Ik sprak redelijk goed Engels. Ik zocht een baantje en kwam met het Amerikaanse leger in contact. Zij zaten op een basis net buiten de stad. Ik heb veel vertaalwerk gedaan tussen aannemers en Amerikaanse militairen, maar ook actief gewerkt op de basis met het aanleggen van elektrische bedrading en dat soort dingen. Je moest dit wel geheim houden, want werken voor de Amerikanen werd gezien als landverraad. Al Qaida was overal in het land en je wist niet wie jou verraden kon. Mijn vrienden en ik werden regelmatig bedreigd, bijvoorbeeld met kogelbrieven.
Op een avond kwamen we terug van het werk. Ik stapte uit de auto en de auto met mijn drie vrienden werd plotseling onder vuur genomen. Het was te donker om te zien wie dat deden. Mijn drie vrienden zijn toen omgekomen. Ik ben direct naar de Amerikaanse basis gevlucht, waar ik mij veiliger voelde. Daar kon ik blijven. Ik belde de volgende dag mijn moeder in het ziekenhuis om haar te vertellen wat er gebeurd was. Ik zei haar dat ik het land uit wilde vluchten, want in de dreigbrieven stond dat we de doodstraf hadden gekregen.
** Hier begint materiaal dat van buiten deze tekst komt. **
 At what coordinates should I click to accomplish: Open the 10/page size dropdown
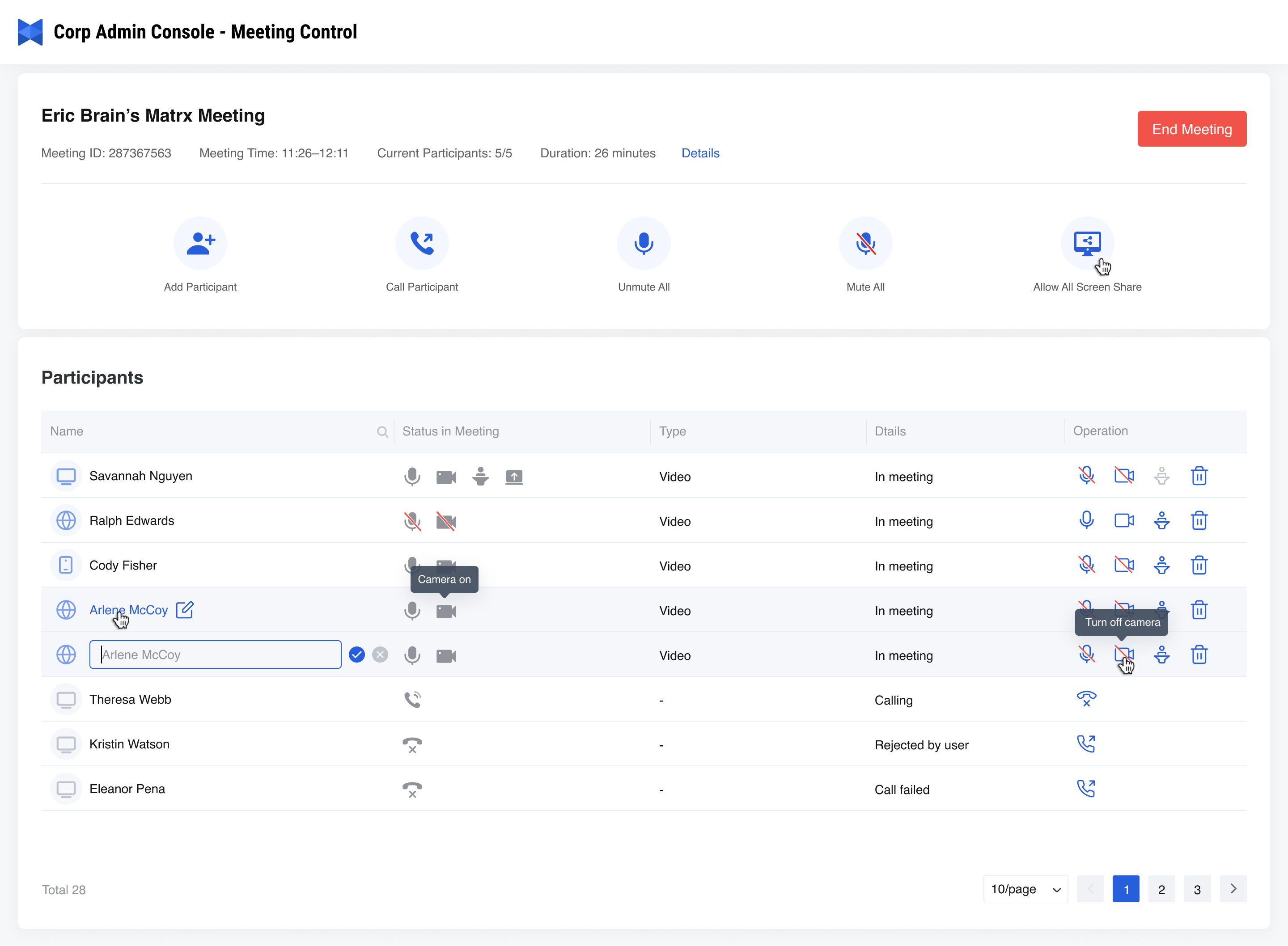1025,889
Op weg naar een veilige plek
Ik heb geen afscheid van haar kunnen nemen, omdat het niet veilig was naar de stad terug te keren. Ze drong erop aan terug te komen als de problemen voorbij zouden zijn. Van anderen hoorde ik dat ze op zoek naar me waren. Twee nachten ben ik op de basis gebleven. Ik kreeg mijn salaris van de Amerikanen en ze begrepen wel dat ik weg wilde.
Ik ben per vliegtuig naar Turkije gereisd met het geld dat ik bij de Amerikanen had verdiend. Ik had voor Turkije een toeristenvisum en moest dus snel weer weg. Ik was ook bang dat de Turken mij zouden uitleveren aan Irak. Ik zat in een hotel in Istanbul en ontmoette daar andere Irakezen met een soortgelijk verhaal als dat van mij. Via hen kwam ik met mensensmokkelaars in aanraking. Ik wilde alleen naar een veilige plek, waar dan ook. Ik had hen al mijn spaargeld gegeven en ook mijn mobiele telefoon en paspoort. Ze wilde alles van mij hebben. Binnen enkele dagen was er een vrachtwagen waarin ik mee kon. Het was donker toen ik vertrok.

Doodsbang en uitgeput
Ik zat tussen dozen en machines. Ik kreeg instructies om zo stil mogelijk te blijven. Ik kreeg een flesje water en een pakje koekjes. Ik was daar met drie andere vluchtelingen. In de vierde nacht verlieten deze drie in de nacht de vrachtauto. Ik weet niet waar dat was, maar ik vermoed dat we toen al in Duitsland waren. De vrachtauto ging verder. De volgende nacht moest ik uitstappen. Het was ongeveer drie uur. Het duurde nog een half uur voordat ik mocht uitstappen. Ik was doodsbang, wist niet waar ik was, het was aardedonker en de vrachtauto vertrok. Het was heel erg koud, eind februari en er lag sneeuw.
Ik had honger en dorst, was veel te dun gekleed. Ik had het erg koud. Ik besloot te gaan lopen naar de lichtjes in de verte. Ik denk dat ik ongeveer drie uur heb gelopen. Ik had het heel erg moeilijk en dacht dat ik dood zou gaan. Ik wist niet hoe lang ik moest lopen. Ik was totaal uitgeput en wist niet of ik de kracht had de noodzakelijke afstand te lopen.
Tegen de tijd dat het licht werd, kwam ik een stad. Er kwam meer verkeer, meer mensen op straat en ik vroeg iemand waar ik was. Die man keek mij raar aan en zei dat ik in Holland was. Ik dacht direct aan tulpen, klompen en aan voetballen. Ik vond een politiebureau. Daar vertelde ik mijn verhaal. Ik kreeg direct water en koek. Ik werd overgebracht naar Ter Apel.
Later hoorde ik van mijn tante dat ze mijn moeder hadden doodgeschoten. Het was een gewapende Al Qaida-groep die mij nog steeds naar mij op zoek was.

'Je bent niet alleen'
Het jarenlange proces om een verblijfsvergunning te krijgen duurt nog steeds voort. Ik ben hier met Irakezen meegegaan naar een kerk, hoewel ik moslim was. Door alles wat ik heb meegemaakt had ik angstdromen. Ik bad vaak tot God om hulp.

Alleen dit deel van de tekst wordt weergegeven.